Thiophene and Pyrrole Derivative Polymers Electro-Synthesized on Stainles Steel. Doping and Morphology Characterization

3,4-ethylenedioxythiophene (EDOT), 3,4-propylenedioxythiophene (PRODOT), 3,4-ethylenedioxypyrrole (PEDOP) and 3,4 propylenedioxypyrrole (PRODOP), thiophene and pyrrole derivatives, were electro-polymerized by potentiodynamic and potentiostatic methods on stainless steel AISI 316 electrodes, using lithium perchlorate as support electrolyte in acetonitrile. In all cases electrodes modified with the respective polymeric deposit (PEDOT, PPRODOT, PPEDOP and PPRODOP) were obtained.
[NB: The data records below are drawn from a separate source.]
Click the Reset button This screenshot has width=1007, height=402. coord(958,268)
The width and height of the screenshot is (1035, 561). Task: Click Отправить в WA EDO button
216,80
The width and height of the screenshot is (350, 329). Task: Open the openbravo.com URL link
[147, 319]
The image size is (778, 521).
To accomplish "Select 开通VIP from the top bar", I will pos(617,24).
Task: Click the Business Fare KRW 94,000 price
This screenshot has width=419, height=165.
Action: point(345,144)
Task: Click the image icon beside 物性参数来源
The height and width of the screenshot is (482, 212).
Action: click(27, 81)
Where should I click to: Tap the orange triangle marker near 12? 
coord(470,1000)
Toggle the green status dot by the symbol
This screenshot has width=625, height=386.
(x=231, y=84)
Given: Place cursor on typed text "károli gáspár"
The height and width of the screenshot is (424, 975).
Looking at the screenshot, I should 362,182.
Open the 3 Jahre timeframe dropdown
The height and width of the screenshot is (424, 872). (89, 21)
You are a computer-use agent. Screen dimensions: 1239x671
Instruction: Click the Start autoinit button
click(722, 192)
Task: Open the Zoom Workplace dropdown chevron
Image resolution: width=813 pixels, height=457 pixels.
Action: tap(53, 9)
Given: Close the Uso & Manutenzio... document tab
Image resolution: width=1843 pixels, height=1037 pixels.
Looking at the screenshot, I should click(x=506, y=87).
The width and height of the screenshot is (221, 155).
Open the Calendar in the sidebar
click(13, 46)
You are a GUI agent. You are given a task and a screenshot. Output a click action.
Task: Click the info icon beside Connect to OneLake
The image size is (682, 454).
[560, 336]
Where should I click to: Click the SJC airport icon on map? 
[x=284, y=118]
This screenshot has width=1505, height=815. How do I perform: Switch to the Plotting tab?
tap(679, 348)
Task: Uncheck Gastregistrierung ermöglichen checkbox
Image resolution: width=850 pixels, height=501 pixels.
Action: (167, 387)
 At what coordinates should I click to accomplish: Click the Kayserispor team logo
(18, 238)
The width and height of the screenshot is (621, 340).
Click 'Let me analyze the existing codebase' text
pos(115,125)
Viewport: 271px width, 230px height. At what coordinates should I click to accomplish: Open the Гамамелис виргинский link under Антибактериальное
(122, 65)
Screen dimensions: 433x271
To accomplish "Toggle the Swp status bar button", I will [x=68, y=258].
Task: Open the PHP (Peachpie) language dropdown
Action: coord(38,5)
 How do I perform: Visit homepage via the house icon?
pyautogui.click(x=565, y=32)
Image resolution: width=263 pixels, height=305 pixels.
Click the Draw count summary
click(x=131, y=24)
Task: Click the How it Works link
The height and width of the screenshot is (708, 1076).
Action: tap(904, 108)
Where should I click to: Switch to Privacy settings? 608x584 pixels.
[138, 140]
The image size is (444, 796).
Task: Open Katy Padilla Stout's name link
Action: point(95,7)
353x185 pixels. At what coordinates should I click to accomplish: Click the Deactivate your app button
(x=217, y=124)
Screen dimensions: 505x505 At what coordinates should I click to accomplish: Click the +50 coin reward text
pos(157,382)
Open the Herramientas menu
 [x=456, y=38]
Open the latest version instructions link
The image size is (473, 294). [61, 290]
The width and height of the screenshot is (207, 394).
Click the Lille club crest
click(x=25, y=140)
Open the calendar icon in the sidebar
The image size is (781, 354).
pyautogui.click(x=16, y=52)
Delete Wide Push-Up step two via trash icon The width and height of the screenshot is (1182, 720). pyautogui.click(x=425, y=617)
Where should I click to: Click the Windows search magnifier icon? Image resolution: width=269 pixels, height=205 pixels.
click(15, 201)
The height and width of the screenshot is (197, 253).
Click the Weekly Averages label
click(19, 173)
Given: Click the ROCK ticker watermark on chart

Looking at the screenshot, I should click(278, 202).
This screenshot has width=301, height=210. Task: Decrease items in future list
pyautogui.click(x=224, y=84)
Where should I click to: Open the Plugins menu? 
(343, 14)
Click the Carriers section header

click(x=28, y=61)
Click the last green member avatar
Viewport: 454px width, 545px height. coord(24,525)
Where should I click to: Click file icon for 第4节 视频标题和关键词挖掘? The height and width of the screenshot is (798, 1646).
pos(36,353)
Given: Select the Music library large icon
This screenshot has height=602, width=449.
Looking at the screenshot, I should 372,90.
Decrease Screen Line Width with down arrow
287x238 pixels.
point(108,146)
One of the most relevant features of these polymers is that their voltammetric responses revealed that all presented p- and n-doping/undoping processes, being both processes reversible. Moreover, nucleation and growth mechanism (NGM) of the polymers was established by deconvolution of the experimental j/t transients recorded during it electropolymerization. PEDOT and PPRODOP showed a single contribution to the overall process, corresponding to instant nucleation with three-dimensional growth, controlled by charge transfer, whereas pyrrole derivatives (PEDOP and PPRODOP) are controlled by the same contribution, but there is also a second one corresponding to progressive nucleation with diffusion-controlled three-dimensional growth. Nuclei shape predicted from these NGM is consistent with the respective morphologies determined by SEM and AFM that, once more, validated the proposed electropolymerization model and the morphology prediction from the NGM of the respective polymers. To sum up, a correlation between the structure of the starting unit, doping, and morphology of the electro-deposited polymers was established.